Ma quella nota rimase lettera morta e la “fabbrica” del pentito proseguì fino a sentenza definitiva in cassazione. Per il pubblico ministero Palma le ritrattazioni di Scarantino erano «opera della mafia», la Corte del Borsellino-bis, ritenne Scarantino «incapace di mentire credibilmente», e per il pm che condusse la requisitoria nel processo Borsellino-Bis, Di Matteo, oggi a Palermo e principale protagonista dell’inchiesta sulla cosiddetta ‘trattativa’ «la ritrattazione dello Scarantino ha finito per avvalorare ancor di più le sue precedenti dichiarazioni… L’avvicinamento dei collaboratori per costringerli a fare marcia indietro è diventata una costante nella strategia di Cosa nostra… Lo sparare a zero sui pubblici ministeri, l’accusarsi di precostituirsi arbitrariamente le prove a carico dei loro indagati, è diventato una sorta di sport nazionale praticato non tanto dai pentiti, ma da molti di coloro che hanno lo scopo di fare esplodere il sistema giudiziario».

Eppure dalla carte saltano all’occhio, oltre alle infinite versioni di Vincenzo Scarantino, anche quei verbali annotati e infarciti di segnalibri prodotti nel corso di una udienza da parte della difesa. Quei verbali, che attesterebbero i ‘suggerimenti’ dati a Scarantino dagli inquirenti non sono una novità scoperta dalle ultime inchieste con un ritardo di almeno quattordici anni.

Il 17 febbraio 1999 il senatore Pietro Milio fece una interrogazione parlamentare indirizzata al ministero di Grazia e Giustizia e al Ministero dell’Interno in cui rilevava «che in una delle ultime udienze dibattimentali la difesa dello Scarantino ha prodotto alcuni verbali di interrogatorio resi precedentemente dal predetto Scarantino all’ufficio di procura di Caltanissetta infarciti di “segnalibri” ed annotazioni con indicate circostanze, nomi e fatti diversi da quelli dallo stesso già narrati e poi, nei successivi suoi interrogatori, “adeguati” opportunamente, nonchè un promemoria manoscritto a carattere stampatello concernente circostanze relative a persone e cose composto di due facciate e mezzo di foglio protocollo».

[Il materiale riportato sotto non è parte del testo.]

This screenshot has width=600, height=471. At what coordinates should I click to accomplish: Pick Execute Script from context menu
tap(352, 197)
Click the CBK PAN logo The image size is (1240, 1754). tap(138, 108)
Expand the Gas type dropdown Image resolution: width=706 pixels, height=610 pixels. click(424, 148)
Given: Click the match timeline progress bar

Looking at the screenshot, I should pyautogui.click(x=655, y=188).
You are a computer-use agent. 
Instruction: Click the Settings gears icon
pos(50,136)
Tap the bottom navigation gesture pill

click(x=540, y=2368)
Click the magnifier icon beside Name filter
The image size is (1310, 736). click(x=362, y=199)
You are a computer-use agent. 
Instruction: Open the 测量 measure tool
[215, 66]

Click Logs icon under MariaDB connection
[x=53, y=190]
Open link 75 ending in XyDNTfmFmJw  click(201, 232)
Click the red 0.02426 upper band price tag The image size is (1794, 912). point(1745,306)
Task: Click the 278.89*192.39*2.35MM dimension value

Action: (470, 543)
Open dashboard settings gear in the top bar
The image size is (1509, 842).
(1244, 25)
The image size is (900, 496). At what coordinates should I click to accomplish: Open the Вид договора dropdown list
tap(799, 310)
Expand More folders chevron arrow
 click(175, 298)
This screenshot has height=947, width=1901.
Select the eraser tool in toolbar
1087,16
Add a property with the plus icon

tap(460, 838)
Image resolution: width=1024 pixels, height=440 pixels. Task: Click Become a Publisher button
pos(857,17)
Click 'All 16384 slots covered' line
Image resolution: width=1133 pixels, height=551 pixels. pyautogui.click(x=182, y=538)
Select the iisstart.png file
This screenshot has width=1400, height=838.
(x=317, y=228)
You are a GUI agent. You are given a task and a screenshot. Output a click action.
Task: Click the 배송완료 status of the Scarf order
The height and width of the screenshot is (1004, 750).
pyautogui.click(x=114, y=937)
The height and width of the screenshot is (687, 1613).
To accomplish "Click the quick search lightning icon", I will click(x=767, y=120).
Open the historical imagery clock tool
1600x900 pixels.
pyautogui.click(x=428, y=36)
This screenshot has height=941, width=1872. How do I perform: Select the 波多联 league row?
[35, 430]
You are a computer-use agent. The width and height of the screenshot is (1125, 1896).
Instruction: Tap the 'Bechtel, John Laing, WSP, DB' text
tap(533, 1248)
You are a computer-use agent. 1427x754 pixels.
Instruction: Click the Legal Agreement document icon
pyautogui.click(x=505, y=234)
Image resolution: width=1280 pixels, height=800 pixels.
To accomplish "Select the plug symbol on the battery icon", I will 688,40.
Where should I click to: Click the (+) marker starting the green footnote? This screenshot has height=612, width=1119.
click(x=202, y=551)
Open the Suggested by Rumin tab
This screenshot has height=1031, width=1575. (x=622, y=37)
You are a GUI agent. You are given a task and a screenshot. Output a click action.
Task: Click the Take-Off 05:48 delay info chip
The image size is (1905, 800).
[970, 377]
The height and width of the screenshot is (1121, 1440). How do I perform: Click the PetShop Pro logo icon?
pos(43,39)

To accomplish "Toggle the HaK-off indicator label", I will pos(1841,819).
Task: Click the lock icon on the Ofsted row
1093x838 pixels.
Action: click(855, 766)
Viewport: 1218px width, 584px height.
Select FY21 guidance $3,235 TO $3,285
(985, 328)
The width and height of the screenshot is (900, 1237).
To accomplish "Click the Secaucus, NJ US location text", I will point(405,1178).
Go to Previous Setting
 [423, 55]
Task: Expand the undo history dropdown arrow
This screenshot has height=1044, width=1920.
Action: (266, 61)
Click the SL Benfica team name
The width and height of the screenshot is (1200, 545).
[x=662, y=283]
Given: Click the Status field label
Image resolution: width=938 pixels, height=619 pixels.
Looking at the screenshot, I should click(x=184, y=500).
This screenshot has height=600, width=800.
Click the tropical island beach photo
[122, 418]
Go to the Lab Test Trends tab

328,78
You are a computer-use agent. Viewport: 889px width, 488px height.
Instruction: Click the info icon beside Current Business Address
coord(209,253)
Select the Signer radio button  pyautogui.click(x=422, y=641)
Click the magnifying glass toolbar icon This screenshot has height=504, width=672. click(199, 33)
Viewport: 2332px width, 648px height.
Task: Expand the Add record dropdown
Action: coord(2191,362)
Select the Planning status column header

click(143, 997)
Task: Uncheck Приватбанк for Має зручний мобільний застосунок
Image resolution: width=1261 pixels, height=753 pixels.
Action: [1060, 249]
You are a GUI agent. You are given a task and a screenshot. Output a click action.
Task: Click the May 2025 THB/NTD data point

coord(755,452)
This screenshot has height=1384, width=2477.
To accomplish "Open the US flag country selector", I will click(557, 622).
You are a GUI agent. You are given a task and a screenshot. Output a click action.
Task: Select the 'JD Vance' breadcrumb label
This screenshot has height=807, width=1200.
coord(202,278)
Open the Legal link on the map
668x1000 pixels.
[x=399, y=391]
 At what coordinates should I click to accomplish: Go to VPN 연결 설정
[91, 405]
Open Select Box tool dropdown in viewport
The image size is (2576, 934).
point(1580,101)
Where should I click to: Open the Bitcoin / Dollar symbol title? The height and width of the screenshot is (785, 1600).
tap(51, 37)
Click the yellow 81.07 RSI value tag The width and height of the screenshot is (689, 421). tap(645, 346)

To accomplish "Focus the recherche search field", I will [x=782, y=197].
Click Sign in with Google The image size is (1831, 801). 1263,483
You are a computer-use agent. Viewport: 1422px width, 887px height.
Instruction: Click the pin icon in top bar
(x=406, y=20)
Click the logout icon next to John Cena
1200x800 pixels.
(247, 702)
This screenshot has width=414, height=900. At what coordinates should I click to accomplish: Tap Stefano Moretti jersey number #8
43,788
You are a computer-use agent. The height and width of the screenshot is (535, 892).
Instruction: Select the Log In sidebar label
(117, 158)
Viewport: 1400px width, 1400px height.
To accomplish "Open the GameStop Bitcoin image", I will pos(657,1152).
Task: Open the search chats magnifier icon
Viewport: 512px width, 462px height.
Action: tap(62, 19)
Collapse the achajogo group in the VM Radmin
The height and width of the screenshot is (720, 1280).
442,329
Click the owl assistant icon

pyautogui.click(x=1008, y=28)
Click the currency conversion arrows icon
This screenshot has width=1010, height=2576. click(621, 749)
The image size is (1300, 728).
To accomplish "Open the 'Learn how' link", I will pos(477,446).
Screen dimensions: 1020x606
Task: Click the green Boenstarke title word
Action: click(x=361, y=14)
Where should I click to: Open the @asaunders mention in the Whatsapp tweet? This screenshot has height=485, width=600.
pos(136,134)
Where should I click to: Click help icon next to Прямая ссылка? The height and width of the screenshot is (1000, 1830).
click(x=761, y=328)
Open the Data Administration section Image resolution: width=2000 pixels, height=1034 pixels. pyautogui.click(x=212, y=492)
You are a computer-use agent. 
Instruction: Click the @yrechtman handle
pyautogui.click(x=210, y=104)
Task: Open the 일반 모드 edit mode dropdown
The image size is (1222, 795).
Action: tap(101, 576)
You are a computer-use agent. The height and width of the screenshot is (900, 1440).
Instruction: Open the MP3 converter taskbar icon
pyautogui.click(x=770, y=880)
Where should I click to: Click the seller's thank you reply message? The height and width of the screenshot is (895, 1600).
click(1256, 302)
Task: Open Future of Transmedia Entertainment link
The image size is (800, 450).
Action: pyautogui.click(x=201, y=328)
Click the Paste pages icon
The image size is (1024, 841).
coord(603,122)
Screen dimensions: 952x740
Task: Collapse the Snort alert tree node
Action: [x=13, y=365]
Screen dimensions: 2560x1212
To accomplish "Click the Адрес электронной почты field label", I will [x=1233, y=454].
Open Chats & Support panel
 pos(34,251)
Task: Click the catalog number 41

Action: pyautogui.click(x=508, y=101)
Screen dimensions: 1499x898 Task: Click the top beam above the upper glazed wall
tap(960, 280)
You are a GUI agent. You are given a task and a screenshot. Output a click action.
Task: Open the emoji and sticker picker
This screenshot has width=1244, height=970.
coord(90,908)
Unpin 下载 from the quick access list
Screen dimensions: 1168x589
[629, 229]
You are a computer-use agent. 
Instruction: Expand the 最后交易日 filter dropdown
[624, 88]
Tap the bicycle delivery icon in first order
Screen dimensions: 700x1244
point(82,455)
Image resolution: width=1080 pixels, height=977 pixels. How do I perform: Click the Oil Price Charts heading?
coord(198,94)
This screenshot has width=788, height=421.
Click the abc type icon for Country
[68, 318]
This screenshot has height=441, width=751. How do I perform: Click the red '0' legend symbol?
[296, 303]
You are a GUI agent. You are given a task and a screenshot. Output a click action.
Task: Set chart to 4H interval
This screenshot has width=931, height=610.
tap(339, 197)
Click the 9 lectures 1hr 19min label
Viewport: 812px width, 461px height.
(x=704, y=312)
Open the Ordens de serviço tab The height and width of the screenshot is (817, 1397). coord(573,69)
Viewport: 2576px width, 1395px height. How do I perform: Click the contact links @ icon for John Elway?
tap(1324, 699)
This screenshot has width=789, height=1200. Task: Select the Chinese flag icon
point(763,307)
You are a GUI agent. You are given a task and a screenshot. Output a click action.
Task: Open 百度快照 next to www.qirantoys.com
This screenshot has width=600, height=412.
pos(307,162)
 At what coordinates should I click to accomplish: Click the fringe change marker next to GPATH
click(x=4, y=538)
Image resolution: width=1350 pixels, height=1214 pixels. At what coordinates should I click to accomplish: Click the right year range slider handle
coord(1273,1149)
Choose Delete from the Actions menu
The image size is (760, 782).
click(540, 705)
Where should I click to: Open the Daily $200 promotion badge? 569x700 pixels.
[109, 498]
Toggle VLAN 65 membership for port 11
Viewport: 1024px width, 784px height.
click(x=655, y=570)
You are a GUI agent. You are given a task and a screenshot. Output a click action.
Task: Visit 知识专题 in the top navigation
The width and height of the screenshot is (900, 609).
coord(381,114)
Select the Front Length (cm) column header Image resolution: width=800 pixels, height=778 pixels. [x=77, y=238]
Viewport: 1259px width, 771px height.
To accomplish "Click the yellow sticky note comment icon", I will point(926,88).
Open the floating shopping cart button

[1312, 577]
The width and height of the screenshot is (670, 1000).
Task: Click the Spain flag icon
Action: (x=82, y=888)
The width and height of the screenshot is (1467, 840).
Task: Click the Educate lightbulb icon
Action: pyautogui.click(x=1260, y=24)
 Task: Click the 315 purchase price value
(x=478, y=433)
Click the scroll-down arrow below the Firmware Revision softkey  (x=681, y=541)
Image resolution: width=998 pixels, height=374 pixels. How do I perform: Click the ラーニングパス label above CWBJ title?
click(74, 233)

Milio nella stessa interrogazione specifica «tenuto conto che, ormai, è un dato acquisito e divulgato che molti dei cosiddetti collaboratori di giustizia si incontrano tra loro anche per concordare accuse e dichiarazioni e che, nella specie, lo Scarantino ha financo prodotto atti e documenti non firmati e da lui acquisiti durante il periodo in cui è stato sottoposto a regime di rigorosa protezione, si chiede di sapere se non si ritenga di dover disporre una seria indagine ispettiva al fine di accertare quante e quali persone e con quali funzioni abbiano tutelato, incontrato, interrogato o, comunque, con lui avuto contatti e per quali ragioni, anche al fine di accertare come lo Scarantino abbia potuto disporre – e chi gliela abbia data – della copia degli interrogatori, quasi tutti annotati, mentre la difesa degli imputati ha avuto, a suo tempo, rilasciate soltanto copie parziali, e quali provvedimenti si intenda adottare ove venissero rilevate condotte illecite».

Correva l’anno 1999. Eppure chiunque su via d’Amelio espresse pareri non in linea con quanto costruito a base di quei tre processi, che probabilmente rappresentano il più grande fallimento giudiziario della storia recente, andò incontro, come li definisce lo storico Alfio Caruso “considerevoli grattacapi”. Oggi qualcuno dovrà rendere conto di quei segnali ignorati, dalle riserve di Ilda Boccassini del 1994, ignorate dall’allora procuratore Tinebra, che fece poi carriera presso il Dap, diventando poi procuratore generale a Catania, alle considerazioni dell’onorevole Milio all’interno di questa attualissima interrogazione parlamentare presentata 13 anni fa.

Indicazioni e rilievi respinti con sdegno all’epoca in una eterna guerra tra procure, politica e stampa, a cui solo i nuovi elementi raccolti dalla procura di Caltanissetta coordinata da Sergio Lari danno il peso che meritano. Venti anni dopo.